Oh, Cherisher help her
. Now he saw the extent of the child’s lifesoul damage in all its spiritual deformity. It was far, far worse than it had first
seemed. Far, far worse than he had feared.

The Neanderthal girl, a child of seven, was lying. And it was a wicked lie. He made a mental note to find out from the querist
just what had really happened to trigger such a malicious accusation. But now he had to put the session back on course. How
could he explain? Ah . . .

“What you tell me was done is contrary to the Memeplex, Leaves. The most important things in the world are tolerance, love,
peace, unity, and harmony among all sentient races.”

The child was unimpressed by the logic. “But a grenvil is only an animal. The Memeplex does not apply to animals.”

“That’s true . . . but although a grenvil is not sentient, Leaves, any harm done to your pet would also be harm done to
you
. There is no way that a true servant of Unity could torture a harmless animal, but even if they could, they would never do
so in front of someone who loved it.”

“Then . . . those priests were not true servants of Unity,” said the child, wiping her streaming eyes on her arm.

“You must have misunderstood what they were doing,” said Sam. “I’m sure of it. I promise you that I will find out the truth,
and reveal it to you when next we meet.”

The girl sniffed and hung her head. “I am a child. I was there when my pet was killed, but I am merely a child, so I count
for nothing.
You
did not even know it had happened. But you are a priest. So . . .
I
must be wrong.”

Sam observed wryly that for a seven-year-old she had a cutting sense of sarcasm. “Leaves, believe me, I will ask my superiors,
and find out the truth, and explain it to you.”

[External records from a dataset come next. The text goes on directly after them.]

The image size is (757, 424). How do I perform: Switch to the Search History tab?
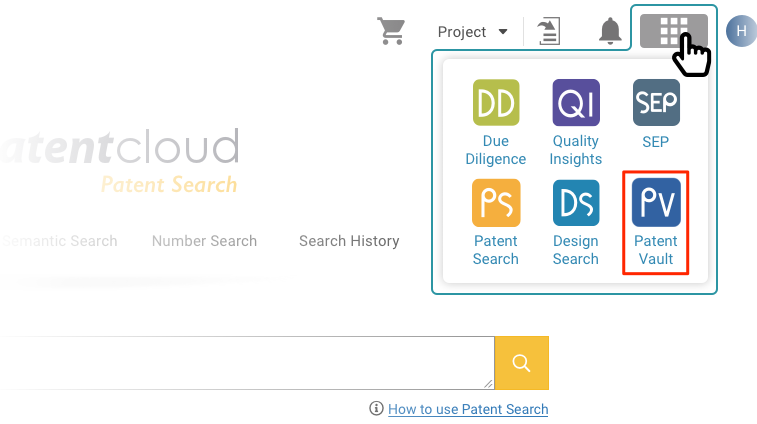349,241

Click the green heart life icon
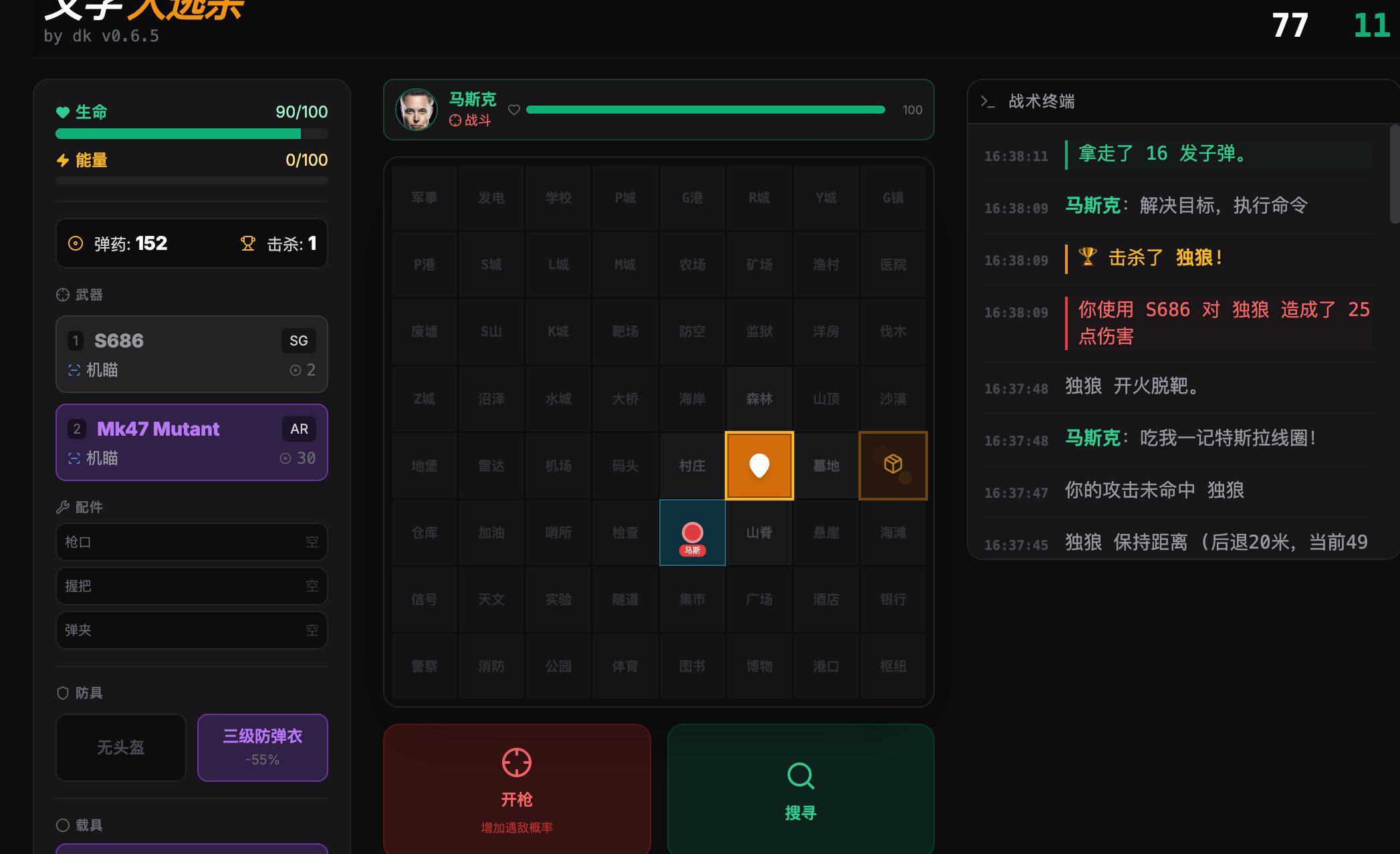coord(63,112)
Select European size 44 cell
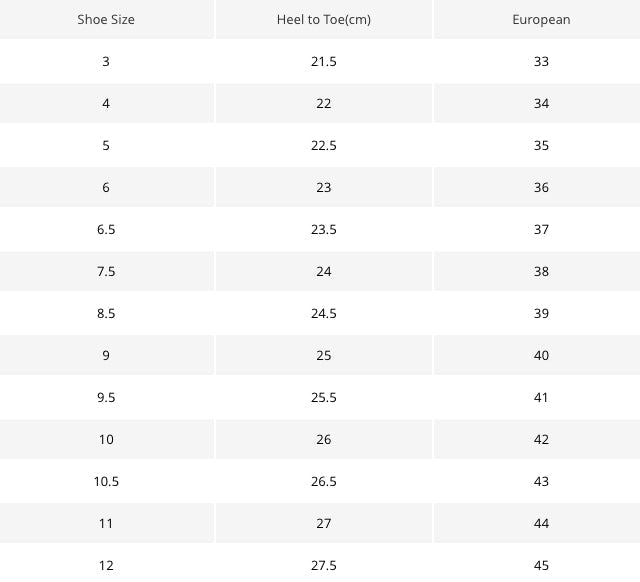 click(x=541, y=524)
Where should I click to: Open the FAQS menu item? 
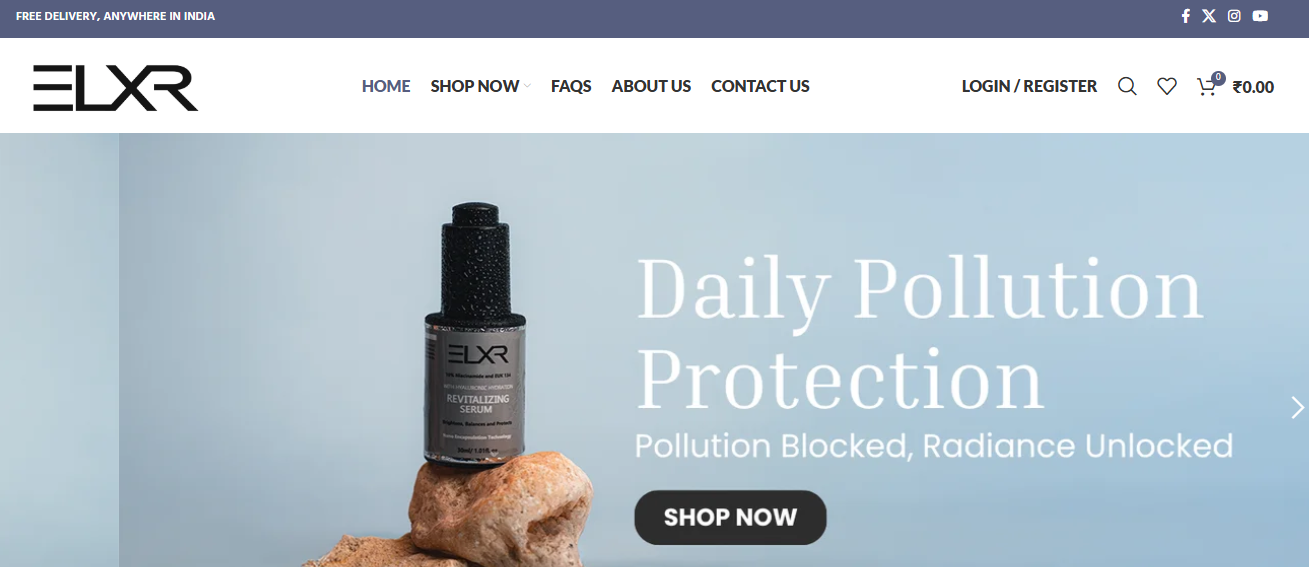click(571, 86)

“And will you . . . will you also find out the truth about my . . . my mother? And my father?” she asked, now sobbing openly.
“I do not know how they died, or where, but I know that they did. A priest told me.” The tawny eyes opened wide; the mouth
curled in a snarl. “I saw the priests take my parents away. . . . I think the priests killed them, just like they . . . they
killed my grenvil.”

It was a reasonable enough conclusion, given the girl’s twisted logic. If the priests could torture her pet before her eyes—not
to mention the effect on her empathic sense—they were capable of anything. So, if her parents had disappeared, then of course
a priest had killed them. Probably by a similar method. It was a child’s logic, based on circumstance, not facts. But it was
terribly seductive.

At least he now knew where to start. The session had not, after all, been a dead loss. He would ask permission to consult
the archives and find out what had really happened to the girl’s parents. Perhaps they were still alive but had been sent
elsewhere and she had not been told. Or, if they truly were dead, he could find out how and where and when. And
finally
, he could also see a point of leverage, a way to get inside that ugly-beautiful leonine head of hers.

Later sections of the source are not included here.